“We will have to find out.” Daniel’s energy, like mine, returned. “Lewis—turn us around and head for the Strand. We are going to Belgravia.”
22
Belgravia lay south of Hyde Park, reached by turning from Knightsbridge to one of the streets that led toward Belgrave Square.
Wilton Crescent, a semicircle filled with a row of town houses, lay beyond a large church called St. Paul’s. Near the middle of Wilton Crescent was the house where the doorman’s assistant had indicated Mr. Kearny dwelled.
We reached the town house to see several maids carrying a stream of parcels from a landau down the stairs to the kitchen level. Not an unusual sight in a wealthy neighborhood. The lady of the house had obviously been shopping.
I opened the cab and hopped down, approaching a maid who was struggling to hold on to several knobby, brown paper–wrapped packages. Her fellow maids had already disappeared downstairs, and the footman I spied hovering behind the glass-fronted doorway only watched disdainfully. Unloading a landau was beneath him, presumably.
“Let me help you, love.” I slid from the careful speech I’d cultivated to the natural tones of my girlhood. “You look all in, and it’s a blustery day.”
The maid started, but I gave her a warm smile and relieved her of two of the largest parcels.
“Thank ye, miss,” she said. “Do I know you?”
“I’m a cook,” I said. “At a house in Mayfair. It’s me day out, and I was taking a stroll, looking at all the green. Such a lovely place. Wilton Crescent.” I paused to dreamily glance about me. “Like a name in a story.”
The maid eyed me doubtfully but didn’t object to my assistance. I tucked the packages under my arm and followed her down the stairs, still gabbing about how pretty was the neighborhood.
Daniel, across the road, pulled his cap down over his eyes and hunkered into the shadows of the cab. Lewis contrived to look blank-faced and bored as any cabbie would while waiting for his charge to make up his mind. The horse cocked a nonchalant back hoof and shifted his weight with a sigh.
I clattered across the threshold and into the scullery behind the maid and so on into the kitchen.
The cook jerked her head up from the stove where she was basting a whole hen in the oven. Greens and fresh potatoes littered the work table, and several crisp-crusted loaves of bread sat cooling on a rack.
“Who’s this, then?” the cook, a red-faced, middle-aged woman, barked. “What’s she want?”
“Don’t be so cross, Mrs. Gibbons,” my maid said. “She’s only helping with the parcels. She’s a cook, like yourself.”
“Oh aye? Who are you, then, love?”
“Mrs…. McAdam.” I had no idea why that name leapt to my lips. I’d not wanted to give the name “Holloway” in caseMr. Kearny—or, heaven help me, Mrs. Bywater—learned of my visit. McAdam was the first name that came to me. “I saw this lass struggling and thought I’d help.” I set my armload on a bench next to the packages the maid had set down. The other maids had piled theirs onto the bench as well. “Your mistress certainly has done much shopping,” I said, observing the heap.
The maid laughed. “Oh, she’s a fine one for shopping.”

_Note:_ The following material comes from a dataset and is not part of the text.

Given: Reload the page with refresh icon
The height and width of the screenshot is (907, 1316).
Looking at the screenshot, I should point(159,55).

“Mind your impertinence, Jane,” the cook snapped. She faced me, butter from the basting brush dripping to the floor. “But she isn’t wrong, Mrs. McAdam. Can’t go a day without rushing about buying this and that either for the house or to drape on her body. Though I can’t complain—I can purchase what I like for the kitchen without argument.”

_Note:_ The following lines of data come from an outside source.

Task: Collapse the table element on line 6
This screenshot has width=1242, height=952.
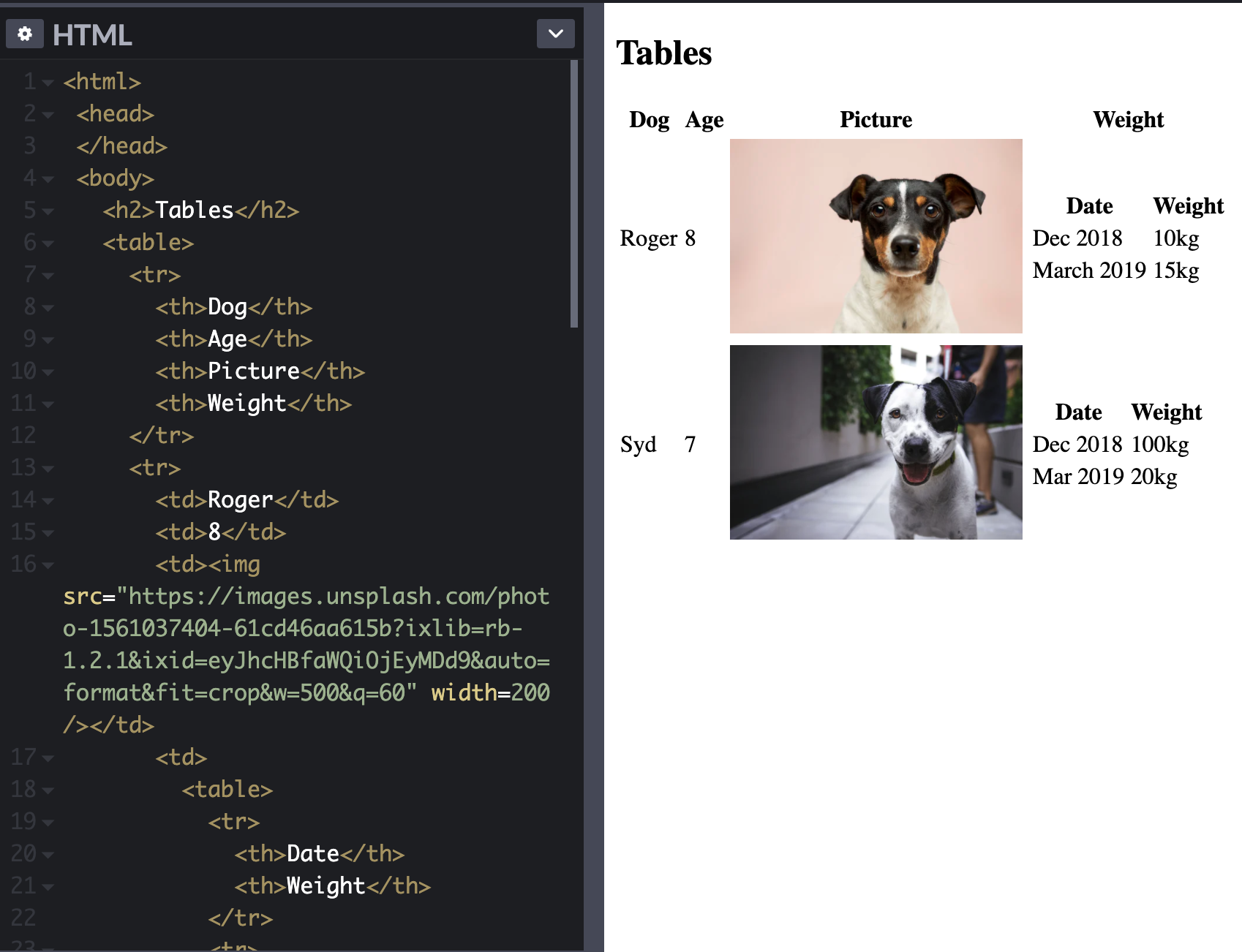Action: coord(47,242)
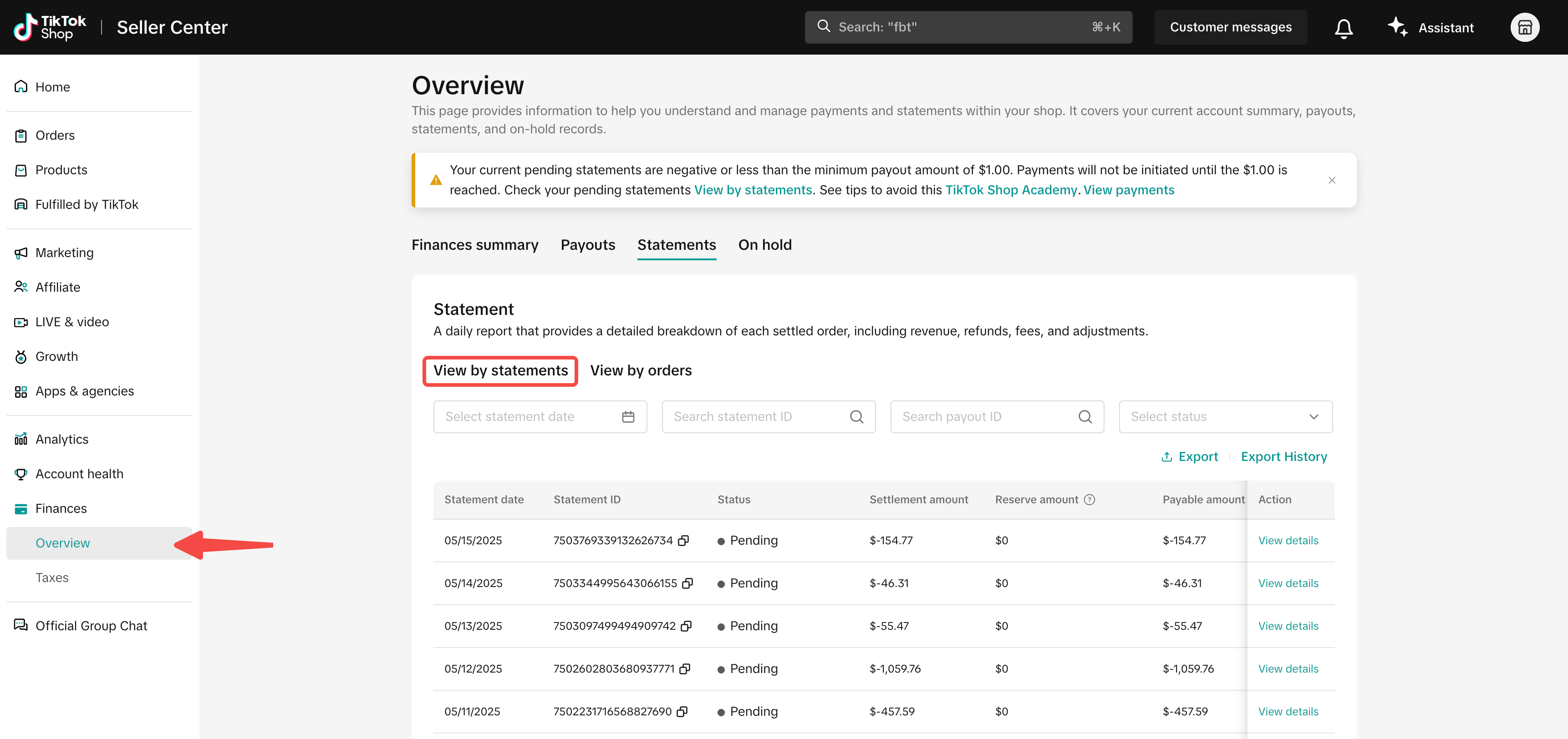Open the On hold tab
The width and height of the screenshot is (1568, 739).
[764, 245]
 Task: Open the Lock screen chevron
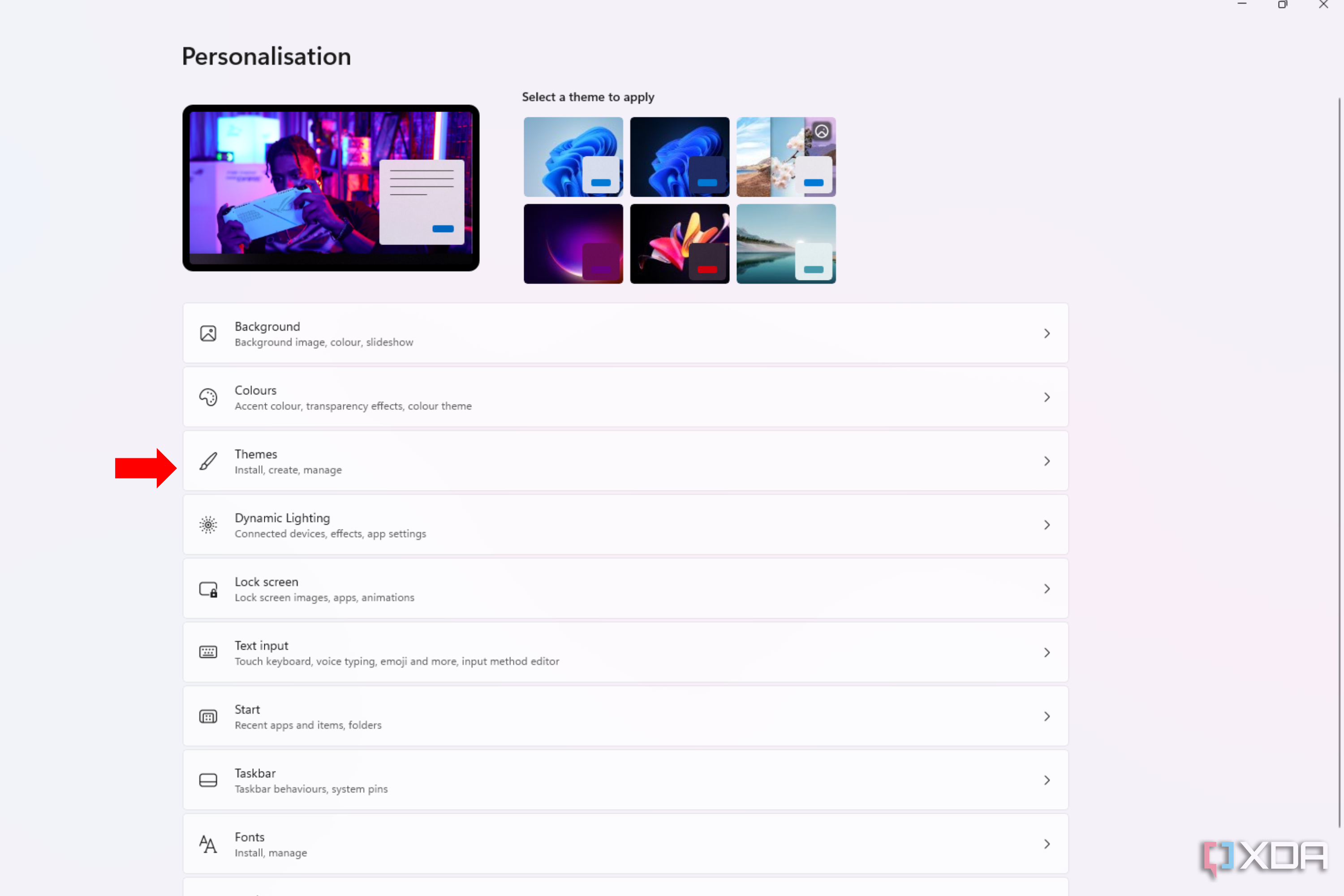tap(1047, 589)
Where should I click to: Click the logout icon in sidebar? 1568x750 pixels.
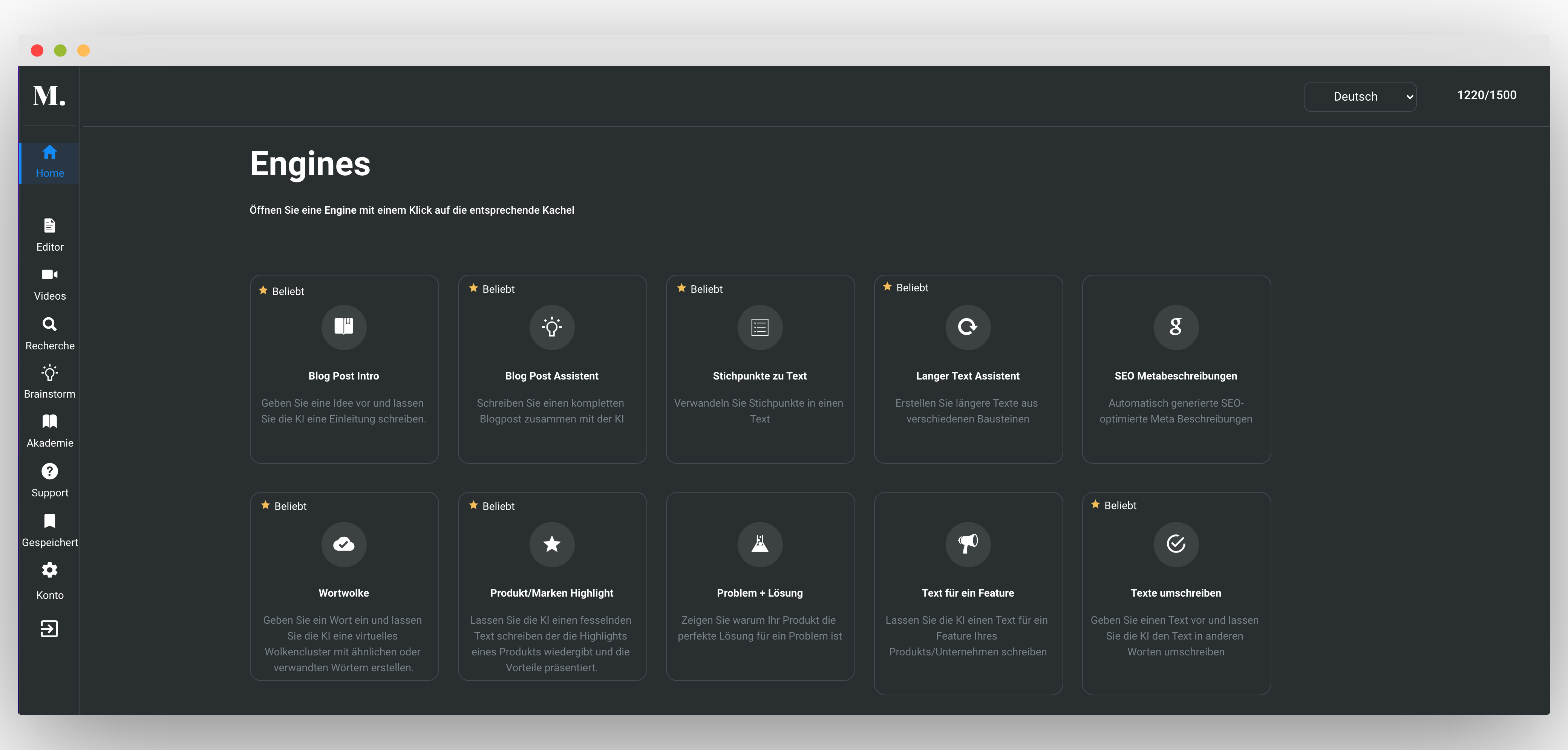[49, 629]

“Your mistress is Mrs. Kearny?” I asked. “I have a friend who is acquainted with Mr. Kearny,” I added at their surprised expressions, staying as close to the truth as possible. I left it vague whether I referred to Mrs. Kearny as Mr. Kearny’s wife or his mother.

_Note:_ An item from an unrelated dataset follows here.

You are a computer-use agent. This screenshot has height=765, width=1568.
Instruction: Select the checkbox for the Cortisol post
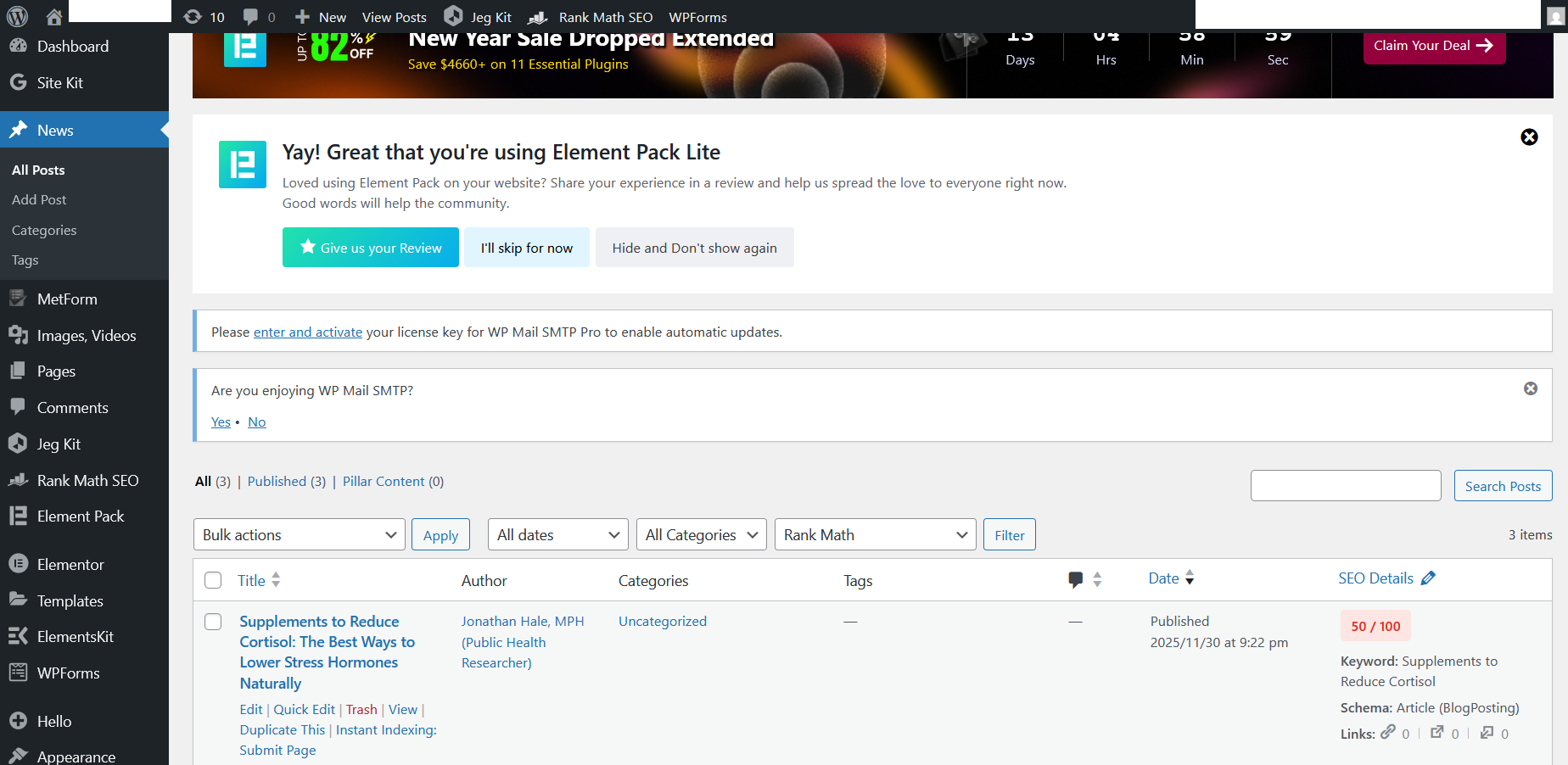213,621
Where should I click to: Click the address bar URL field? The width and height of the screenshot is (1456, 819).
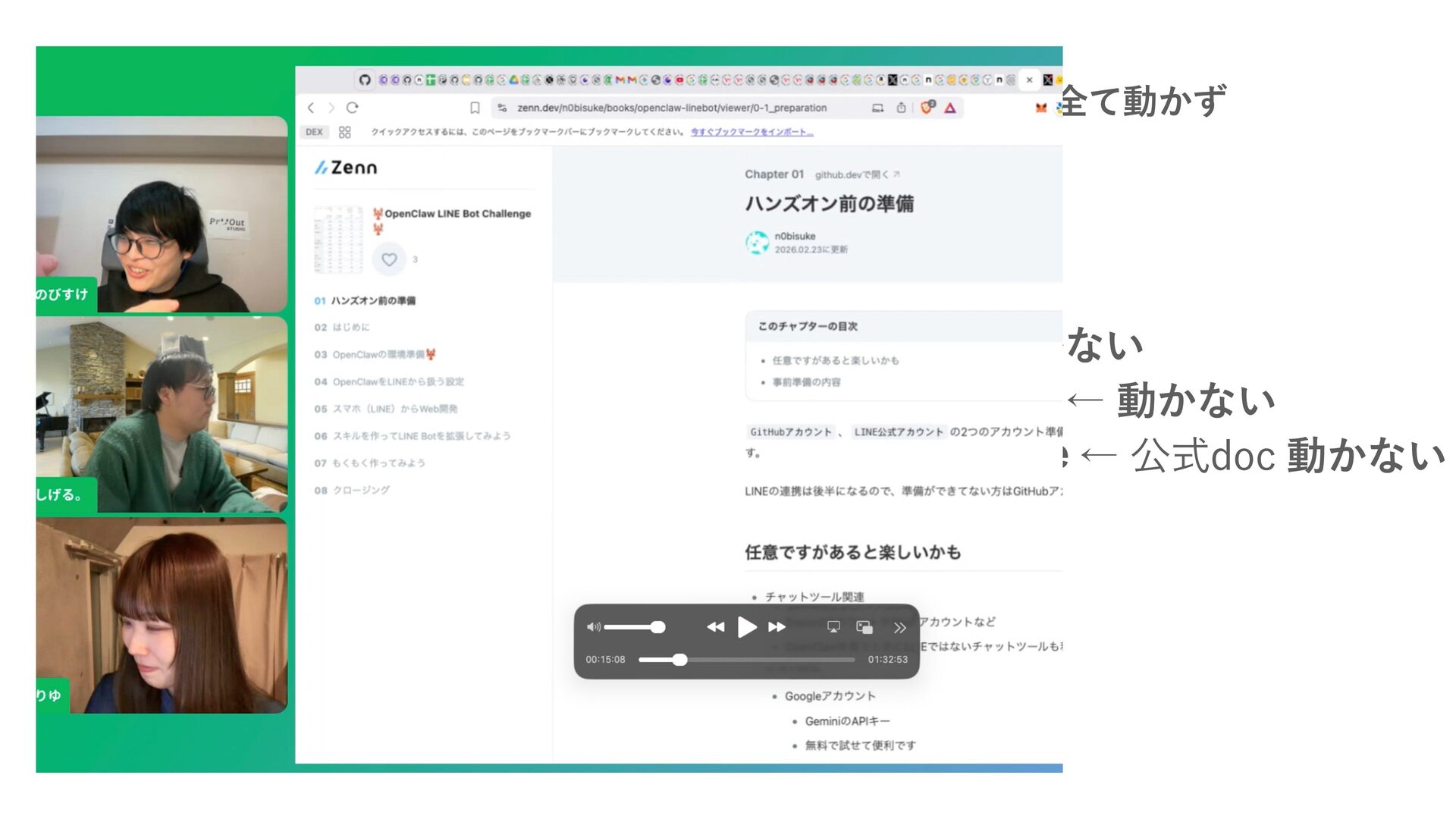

“Mrs. Kearny.”The maid, Jane, snorted. Jane might or might not be her true name, as ladies of the house gave their downstairs maids names they could remember. “That’s what the young lady calls herself, innit?”
“They ain’t married,” the cook admitted. “Shameful it is, but it’s a good place.” The mistress obviously hadn’t engendered loyalty in her servants.
“Oh dear,” I said. I did not have to pretend to be shocked—I was.
Mr. Kearny had sat determinedly in Joanna’s parlor, gazing at her with barely disguised longing. It was obvious he planned to woo her if Sam was convicted, and all this time, he’d had a lady tucked into a fine house in Belgravia.
Anger quickly replaced my shock. Had Mr. Kearny beenstealing money from Daalman’s, allowing Sam to take the blame for it? All the while he’d been bleating about how much he’d help Sam, hadhebeen the cause of Sam’s misery?
Perhaps this had been Mr. Kearny’s plan from the start. To find a post for Sam at the bank, so he could have a scapegoat in place if he needed it.
“How long has she lived here?” I demanded.
The maid and cook started at my abrupt question, but again, they did not tell me to mind my own business. They were eager to gossip.
“Five years now, ain’t it?” Jane asked the cook.